Crustless Quiche Lorraine
This is my favorite quiche that my Grandmom used to make, but now I make it crustless and gluten free. A perfect weekend breakfast!
- 1 cup Swiss cheese, grated
- 1 cup cheddar cheese, grated
- 5 slices bacon, cut into pieces
- 2 tablespoon onion, chopped
- 1 tablespoon baking powder
- 1 can evaporated milk
- 3 eggs
Preparation time 10mins
Cooking time 70mins
Preheat oven to 350°F.
Cut the bacon into bite size pieces. Fry the bacon until it is crisp, but not overdone
While the bacon is frying, put the Swiss and cheddar cheese into the bottom of a pie pan. Chop the onion and put on top of the cheese.
Add the cooked bacon to the cheese mixture.
In a separate bowl, mix the eggs, evaporated milk and baking powder.

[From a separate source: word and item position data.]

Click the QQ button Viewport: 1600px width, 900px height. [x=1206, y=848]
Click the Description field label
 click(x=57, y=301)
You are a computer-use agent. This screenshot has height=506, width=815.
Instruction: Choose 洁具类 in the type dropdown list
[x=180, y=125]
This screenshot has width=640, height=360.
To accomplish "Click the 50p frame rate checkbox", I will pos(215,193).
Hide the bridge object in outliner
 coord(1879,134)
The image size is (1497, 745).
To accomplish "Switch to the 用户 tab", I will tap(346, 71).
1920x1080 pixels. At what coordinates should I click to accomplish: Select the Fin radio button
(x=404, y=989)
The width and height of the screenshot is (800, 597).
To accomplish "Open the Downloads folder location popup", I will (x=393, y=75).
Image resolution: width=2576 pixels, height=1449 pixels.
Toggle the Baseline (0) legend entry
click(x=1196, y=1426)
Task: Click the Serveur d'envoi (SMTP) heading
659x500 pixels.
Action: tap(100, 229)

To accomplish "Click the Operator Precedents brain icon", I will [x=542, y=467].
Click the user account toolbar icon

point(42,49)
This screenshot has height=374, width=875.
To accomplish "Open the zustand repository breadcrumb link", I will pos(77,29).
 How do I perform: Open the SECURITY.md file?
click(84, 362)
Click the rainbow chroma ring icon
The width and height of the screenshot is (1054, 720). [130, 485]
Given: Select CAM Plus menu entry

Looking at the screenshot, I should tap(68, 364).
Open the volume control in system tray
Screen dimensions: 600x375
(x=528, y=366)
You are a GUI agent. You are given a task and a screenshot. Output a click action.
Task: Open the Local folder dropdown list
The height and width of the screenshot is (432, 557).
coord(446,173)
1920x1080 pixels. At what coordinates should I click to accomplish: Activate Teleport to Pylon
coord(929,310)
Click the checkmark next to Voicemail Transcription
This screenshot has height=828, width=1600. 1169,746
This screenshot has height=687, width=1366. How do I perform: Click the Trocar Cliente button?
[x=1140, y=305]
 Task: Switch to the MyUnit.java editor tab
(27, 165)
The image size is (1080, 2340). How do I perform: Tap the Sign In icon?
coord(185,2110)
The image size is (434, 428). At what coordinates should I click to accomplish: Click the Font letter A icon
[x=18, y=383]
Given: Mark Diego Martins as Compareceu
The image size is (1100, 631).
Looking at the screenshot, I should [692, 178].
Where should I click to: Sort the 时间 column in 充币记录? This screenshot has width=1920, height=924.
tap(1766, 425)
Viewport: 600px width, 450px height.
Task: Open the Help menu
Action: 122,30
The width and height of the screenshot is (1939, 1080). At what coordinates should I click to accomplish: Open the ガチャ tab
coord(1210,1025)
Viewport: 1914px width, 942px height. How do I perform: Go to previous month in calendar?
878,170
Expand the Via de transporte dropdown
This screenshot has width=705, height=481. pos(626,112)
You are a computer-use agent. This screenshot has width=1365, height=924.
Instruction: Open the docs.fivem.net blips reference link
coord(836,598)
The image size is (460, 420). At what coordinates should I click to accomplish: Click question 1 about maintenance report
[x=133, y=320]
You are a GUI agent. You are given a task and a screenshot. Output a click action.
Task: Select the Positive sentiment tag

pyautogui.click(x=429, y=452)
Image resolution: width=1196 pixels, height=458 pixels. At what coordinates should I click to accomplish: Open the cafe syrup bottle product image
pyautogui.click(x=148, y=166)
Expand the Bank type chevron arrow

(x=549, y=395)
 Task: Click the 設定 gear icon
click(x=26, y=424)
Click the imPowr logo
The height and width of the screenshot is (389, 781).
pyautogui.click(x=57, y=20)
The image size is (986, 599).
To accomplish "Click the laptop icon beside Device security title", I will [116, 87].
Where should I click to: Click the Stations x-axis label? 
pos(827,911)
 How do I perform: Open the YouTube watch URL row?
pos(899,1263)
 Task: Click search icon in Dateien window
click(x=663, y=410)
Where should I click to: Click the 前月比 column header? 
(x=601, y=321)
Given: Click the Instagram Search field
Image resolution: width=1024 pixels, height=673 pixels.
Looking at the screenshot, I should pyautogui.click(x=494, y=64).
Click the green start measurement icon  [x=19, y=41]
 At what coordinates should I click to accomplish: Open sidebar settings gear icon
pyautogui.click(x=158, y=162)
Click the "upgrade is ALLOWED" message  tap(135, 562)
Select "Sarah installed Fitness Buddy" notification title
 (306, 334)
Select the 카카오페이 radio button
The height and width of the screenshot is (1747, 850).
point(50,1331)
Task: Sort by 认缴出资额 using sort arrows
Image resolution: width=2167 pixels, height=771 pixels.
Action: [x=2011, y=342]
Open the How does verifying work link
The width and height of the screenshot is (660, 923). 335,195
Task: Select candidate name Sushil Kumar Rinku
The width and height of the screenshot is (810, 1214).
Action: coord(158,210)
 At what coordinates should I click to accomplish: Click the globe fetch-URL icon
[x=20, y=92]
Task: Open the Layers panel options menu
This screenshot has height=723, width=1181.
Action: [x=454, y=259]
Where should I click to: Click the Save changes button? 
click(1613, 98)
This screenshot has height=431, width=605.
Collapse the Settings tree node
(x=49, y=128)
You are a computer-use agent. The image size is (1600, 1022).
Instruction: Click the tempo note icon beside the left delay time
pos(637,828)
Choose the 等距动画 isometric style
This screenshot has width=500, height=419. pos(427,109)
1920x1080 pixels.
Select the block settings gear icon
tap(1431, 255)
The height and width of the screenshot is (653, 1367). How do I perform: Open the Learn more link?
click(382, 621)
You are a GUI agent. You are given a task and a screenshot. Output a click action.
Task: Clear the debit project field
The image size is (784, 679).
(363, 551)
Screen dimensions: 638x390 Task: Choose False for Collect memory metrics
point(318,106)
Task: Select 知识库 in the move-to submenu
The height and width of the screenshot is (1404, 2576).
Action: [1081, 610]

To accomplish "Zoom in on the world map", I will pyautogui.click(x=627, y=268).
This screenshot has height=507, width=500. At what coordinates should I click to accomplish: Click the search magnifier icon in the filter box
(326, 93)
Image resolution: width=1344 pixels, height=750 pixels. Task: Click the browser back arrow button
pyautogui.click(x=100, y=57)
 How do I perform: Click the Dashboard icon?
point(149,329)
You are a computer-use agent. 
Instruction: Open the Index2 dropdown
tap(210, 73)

Pour the egg, milk and baking powder mixture over the cheese mixture. If it is fairly full, put the pie pan on a cookie sheet so you don't have to clean up the bottom of your oven. Ask how I know!
Put the quiche in the oven and cook for about 60 minutes. The inside should be firm and a knife should come out clean.
Let the quiche sit for about 10 minutes before serving.